The digestive system is endowed with its own, local nervous system referred to as the enteric or intrinsic nervous system. The magnitude and complexity of the enteric nervous system is immense – it contains as many neurons as the spinal cord.
Conventional medical treatment for neurological disorders such as epilepsy, migraine, and autism focuses on the brain. Although standard medical treatment is often helpful, the underlying causes of these disorders are not well understood. Furthermore, some individuals respond poorly, or not all to regular medicine. Evidence is accumulating in the medical literature that the enteric nervous system (ENS) – that part of the nervous system associated with the alimentary canal – also plays a role in these disorders. Historically, the concept of an autonomous abdominal nervous system was advocated by Byron Robinson, Johannis Langley, and Edgar Cayce. The work of these three prominent historical figures is considered along with modern viewpoints on the abdominal nervous system. Complementary therapies that address the nervous system of the abdomen hold potential as useful adjuncts to conventional treatment for certain neurological disorders.

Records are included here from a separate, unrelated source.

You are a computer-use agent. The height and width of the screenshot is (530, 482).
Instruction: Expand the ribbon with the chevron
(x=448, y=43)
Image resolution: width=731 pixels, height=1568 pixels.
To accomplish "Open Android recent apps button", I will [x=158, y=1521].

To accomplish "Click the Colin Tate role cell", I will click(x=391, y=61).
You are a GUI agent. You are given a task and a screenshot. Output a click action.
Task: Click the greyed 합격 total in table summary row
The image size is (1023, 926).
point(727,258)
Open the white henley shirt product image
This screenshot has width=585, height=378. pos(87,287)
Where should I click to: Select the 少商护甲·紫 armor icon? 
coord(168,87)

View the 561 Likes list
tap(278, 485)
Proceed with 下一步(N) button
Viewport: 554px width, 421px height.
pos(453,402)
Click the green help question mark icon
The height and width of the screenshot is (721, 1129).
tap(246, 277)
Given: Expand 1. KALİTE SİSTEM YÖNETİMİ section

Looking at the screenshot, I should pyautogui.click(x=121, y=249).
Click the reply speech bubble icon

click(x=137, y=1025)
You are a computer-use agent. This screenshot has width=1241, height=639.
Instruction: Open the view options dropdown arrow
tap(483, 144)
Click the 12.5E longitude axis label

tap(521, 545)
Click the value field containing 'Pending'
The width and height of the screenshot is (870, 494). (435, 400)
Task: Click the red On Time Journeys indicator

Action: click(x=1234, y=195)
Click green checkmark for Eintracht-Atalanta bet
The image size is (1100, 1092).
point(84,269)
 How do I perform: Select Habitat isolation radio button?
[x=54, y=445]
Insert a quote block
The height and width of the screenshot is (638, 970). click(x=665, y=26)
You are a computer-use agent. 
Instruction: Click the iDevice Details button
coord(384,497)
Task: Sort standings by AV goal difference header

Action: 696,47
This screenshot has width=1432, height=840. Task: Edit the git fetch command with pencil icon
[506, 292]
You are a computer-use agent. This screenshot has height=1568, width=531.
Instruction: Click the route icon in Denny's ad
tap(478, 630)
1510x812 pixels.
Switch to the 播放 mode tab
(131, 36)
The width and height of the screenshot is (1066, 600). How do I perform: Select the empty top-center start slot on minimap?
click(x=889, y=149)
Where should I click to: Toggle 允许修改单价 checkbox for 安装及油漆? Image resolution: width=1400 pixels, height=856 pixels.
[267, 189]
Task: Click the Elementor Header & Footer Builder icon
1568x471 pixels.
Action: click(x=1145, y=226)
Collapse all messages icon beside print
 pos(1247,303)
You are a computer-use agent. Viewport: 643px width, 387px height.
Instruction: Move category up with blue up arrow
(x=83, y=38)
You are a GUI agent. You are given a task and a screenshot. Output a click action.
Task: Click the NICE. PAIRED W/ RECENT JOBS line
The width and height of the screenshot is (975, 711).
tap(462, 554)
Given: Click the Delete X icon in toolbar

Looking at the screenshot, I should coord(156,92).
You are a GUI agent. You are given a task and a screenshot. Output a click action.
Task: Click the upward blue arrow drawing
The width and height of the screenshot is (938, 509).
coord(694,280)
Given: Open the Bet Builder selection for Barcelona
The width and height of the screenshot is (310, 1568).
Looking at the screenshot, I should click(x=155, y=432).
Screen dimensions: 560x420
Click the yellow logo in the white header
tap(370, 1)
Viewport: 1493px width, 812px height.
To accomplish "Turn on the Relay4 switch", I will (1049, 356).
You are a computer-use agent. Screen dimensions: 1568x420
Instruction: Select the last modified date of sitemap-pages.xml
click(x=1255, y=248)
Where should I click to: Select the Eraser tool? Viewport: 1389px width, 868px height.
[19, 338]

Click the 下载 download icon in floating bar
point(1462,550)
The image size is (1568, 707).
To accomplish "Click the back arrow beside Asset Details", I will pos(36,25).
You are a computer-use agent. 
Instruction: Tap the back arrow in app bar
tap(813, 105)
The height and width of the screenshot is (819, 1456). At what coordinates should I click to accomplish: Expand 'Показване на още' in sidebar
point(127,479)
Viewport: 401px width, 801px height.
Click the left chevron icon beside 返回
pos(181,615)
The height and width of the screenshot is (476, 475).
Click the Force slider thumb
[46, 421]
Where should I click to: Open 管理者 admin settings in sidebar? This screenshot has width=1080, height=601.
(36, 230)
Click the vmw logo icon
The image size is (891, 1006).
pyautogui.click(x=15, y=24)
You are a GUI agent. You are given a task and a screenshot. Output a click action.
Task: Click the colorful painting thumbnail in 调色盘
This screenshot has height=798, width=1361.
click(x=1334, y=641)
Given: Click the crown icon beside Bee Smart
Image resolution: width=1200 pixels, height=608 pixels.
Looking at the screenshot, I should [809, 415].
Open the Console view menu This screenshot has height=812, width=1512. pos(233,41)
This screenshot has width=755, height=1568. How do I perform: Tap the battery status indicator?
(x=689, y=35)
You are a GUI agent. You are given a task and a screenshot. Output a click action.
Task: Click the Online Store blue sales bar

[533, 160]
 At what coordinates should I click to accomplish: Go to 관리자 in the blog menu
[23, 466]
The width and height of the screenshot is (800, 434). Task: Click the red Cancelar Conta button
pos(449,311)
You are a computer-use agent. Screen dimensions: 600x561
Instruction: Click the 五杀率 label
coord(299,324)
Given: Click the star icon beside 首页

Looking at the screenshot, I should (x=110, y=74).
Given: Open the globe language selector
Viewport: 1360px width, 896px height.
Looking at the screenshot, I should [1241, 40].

As light is shed on the circuitry between the two brains, researchers are beginning to understand why people act and feel the way they do. When the central brain encounters a frightening situation, it releases stress hormones that prepare the body to fight or flee. The stomach contains many sensory nerves that are stimulated by this chemical surge – hence the “butterflies”. On the battlefield, the higher brain tells the gut brain to shut down. A frightened running animal does not stop to defecate, according to Dr. Gershon.
Fear also causes the vagus nerve to “turn up the volume” on serotonin circuits in the gut. Thus over stimulated, the gut goes into higher gear and diarrhea results. Similarly, people sometimes “choke” with emotion. When nerves in the esophagus are highly stimulated, people have trouble swallowing.